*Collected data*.
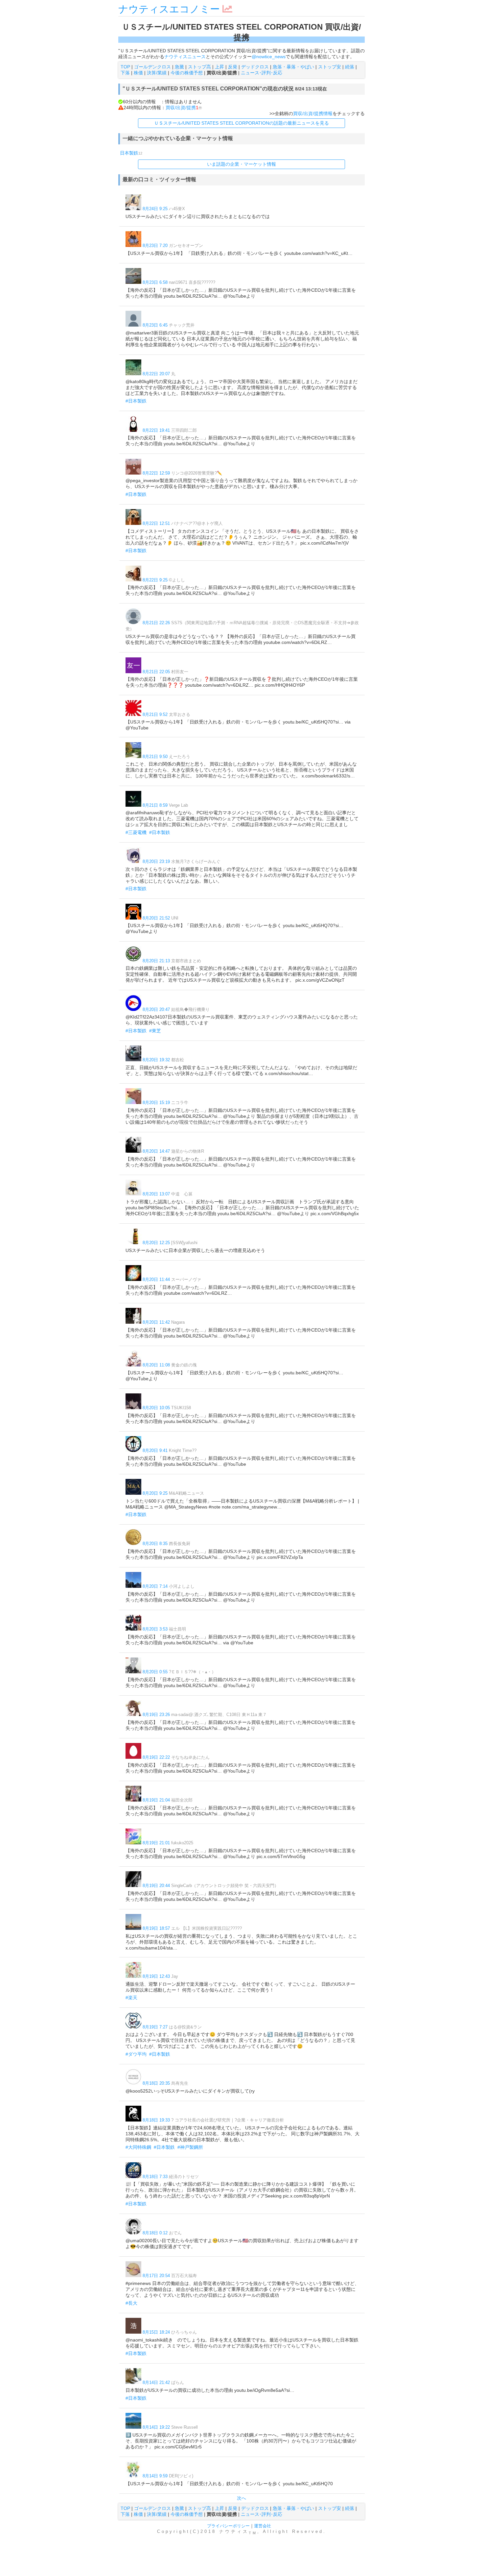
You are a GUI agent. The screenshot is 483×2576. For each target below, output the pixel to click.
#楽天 (131, 1997)
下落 (125, 72)
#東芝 (155, 1030)
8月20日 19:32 (156, 1059)
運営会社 (262, 2525)
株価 (138, 72)
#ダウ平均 (136, 2054)
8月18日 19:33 (156, 2120)
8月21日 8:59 (155, 805)
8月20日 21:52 (156, 918)
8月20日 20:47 (156, 1009)
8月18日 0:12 (155, 2232)
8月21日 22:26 (156, 622)
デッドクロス (255, 66)
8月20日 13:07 (156, 1193)
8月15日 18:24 (156, 2332)
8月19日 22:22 (156, 1757)
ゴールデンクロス (152, 66)
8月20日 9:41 (155, 1450)
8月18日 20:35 (156, 2083)
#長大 (131, 2303)
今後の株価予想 (187, 72)
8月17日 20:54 (156, 2275)
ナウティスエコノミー (169, 9)
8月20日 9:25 (155, 1493)
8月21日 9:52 (155, 714)
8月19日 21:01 (156, 1842)
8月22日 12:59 (156, 473)
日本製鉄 (129, 153)
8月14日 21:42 (156, 2382)
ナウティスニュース (185, 56)
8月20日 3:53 (155, 1629)
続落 (349, 66)
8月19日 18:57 (156, 1928)
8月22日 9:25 (155, 579)
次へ (241, 2498)
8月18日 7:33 (155, 2176)
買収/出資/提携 (181, 107)
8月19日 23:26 (156, 1714)
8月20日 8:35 (155, 1543)
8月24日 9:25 (155, 208)
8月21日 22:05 (156, 671)
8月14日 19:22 (156, 2427)
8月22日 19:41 (156, 430)
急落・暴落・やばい (293, 66)
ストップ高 (199, 66)
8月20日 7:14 (155, 1586)
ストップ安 (329, 66)
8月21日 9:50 (155, 756)
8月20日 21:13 (156, 960)
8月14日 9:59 (155, 2475)
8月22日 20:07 (156, 373)
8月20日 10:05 (156, 1407)
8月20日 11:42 (156, 1322)
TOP (125, 66)
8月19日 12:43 (156, 1976)
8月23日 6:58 (155, 282)
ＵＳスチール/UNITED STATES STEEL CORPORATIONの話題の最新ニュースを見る (241, 123)
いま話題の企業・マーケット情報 (241, 164)
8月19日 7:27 (155, 2026)
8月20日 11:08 (156, 1364)
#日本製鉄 (136, 401)
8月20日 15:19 (156, 1102)
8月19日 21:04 (156, 1800)
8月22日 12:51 (156, 523)
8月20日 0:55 (155, 1671)
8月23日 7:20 (155, 245)
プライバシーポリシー (228, 2525)
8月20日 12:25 (156, 1242)
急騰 (179, 66)
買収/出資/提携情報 (313, 113)
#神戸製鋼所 (190, 2147)
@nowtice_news (269, 56)
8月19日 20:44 (156, 1885)
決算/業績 (157, 72)
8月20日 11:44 (156, 1279)
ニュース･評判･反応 (261, 72)
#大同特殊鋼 (138, 2147)
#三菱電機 (136, 832)
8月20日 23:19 (156, 861)
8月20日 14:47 (156, 1151)
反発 (232, 66)
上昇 (219, 66)
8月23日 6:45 (155, 325)
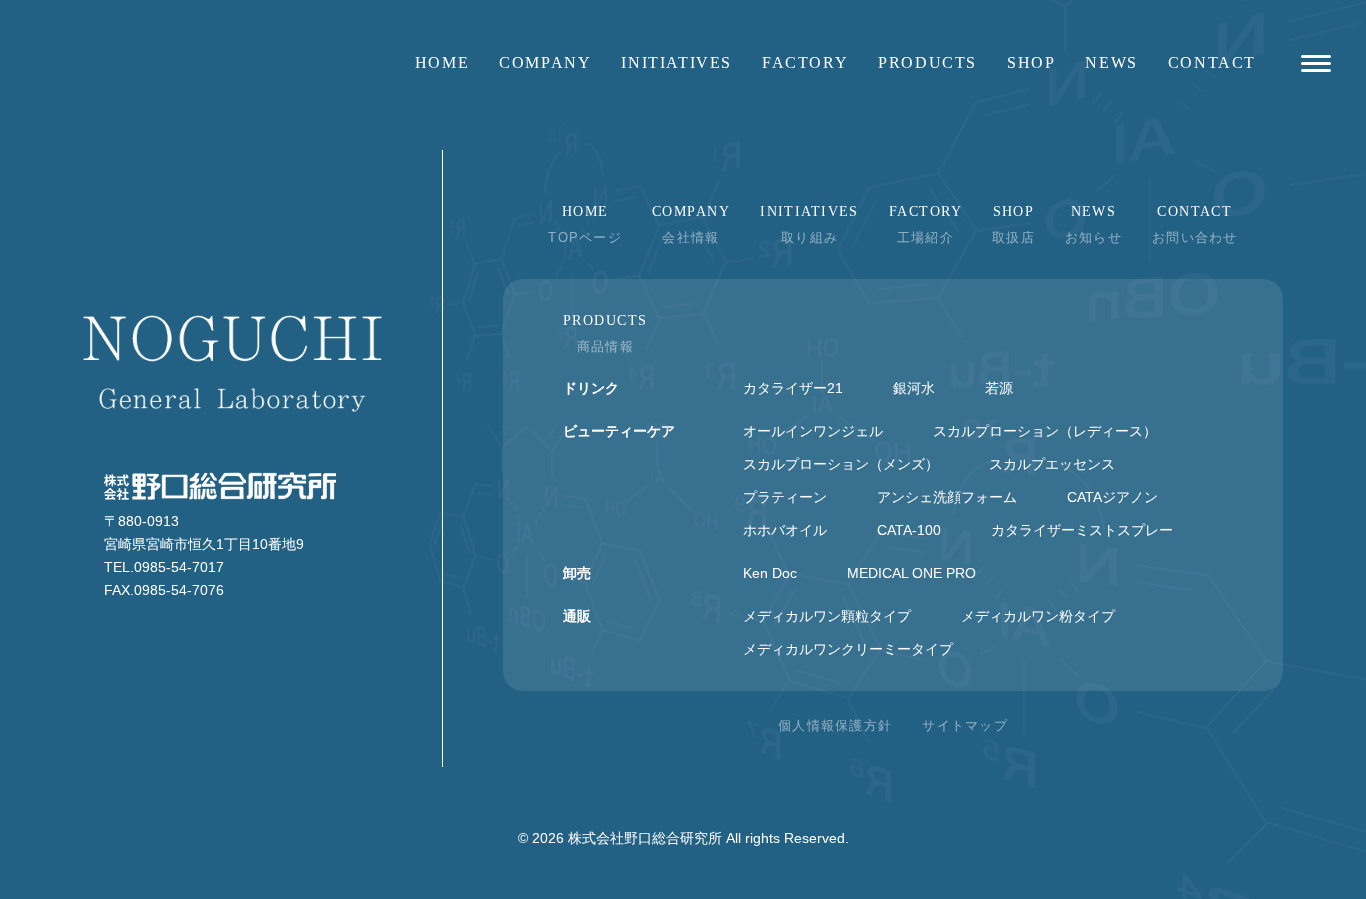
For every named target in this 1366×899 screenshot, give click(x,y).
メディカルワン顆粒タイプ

*Task*. Set down exactly, and only, the lines from the one holding "8月20日 11:42 (156, 1322)" to the end of the records above, leaving every picture out.

*Solution for this exercise*.
8月20日 11:42 (156, 1322)
TOP (125, 66)
8月19日 12:43 (156, 1976)
8月23日 6:58 (155, 282)
ＵＳスチール/UNITED STATES STEEL CORPORATIONの話題の最新ニュースを見る (241, 123)
いま話題の企業・マーケット情報 (241, 164)
8月19日 7:27 (155, 2026)
8月20日 11:08 (156, 1364)
#日本製鉄 (136, 401)
8月20日 15:19 (156, 1102)
8月19日 21:04 (156, 1800)
8月22日 12:51 (156, 523)
8月20日 0:55 (155, 1671)
8月23日 7:20 (155, 245)
プライバシーポリシー (228, 2525)
8月20日 12:25 (156, 1242)
急騰 (179, 66)
買収/出資/提携情報 (313, 113)
#神戸製鋼所 (190, 2147)
@nowtice_news (269, 56)
8月19日 20:44 (156, 1885)
決算/業績 (157, 72)
8月20日 11:44 (156, 1279)
ニュース･評判･反応 (261, 72)
#大同特殊鋼 (138, 2147)
#三菱電機 (136, 832)
8月20日 23:19 (156, 861)
8月20日 14:47 (156, 1151)
反発 (232, 66)
上昇 (219, 66)
8月23日 6:45 (155, 325)
For every named target in this 1366×899 screenshot, give click(x,y).
メディカルワン顆粒タイプ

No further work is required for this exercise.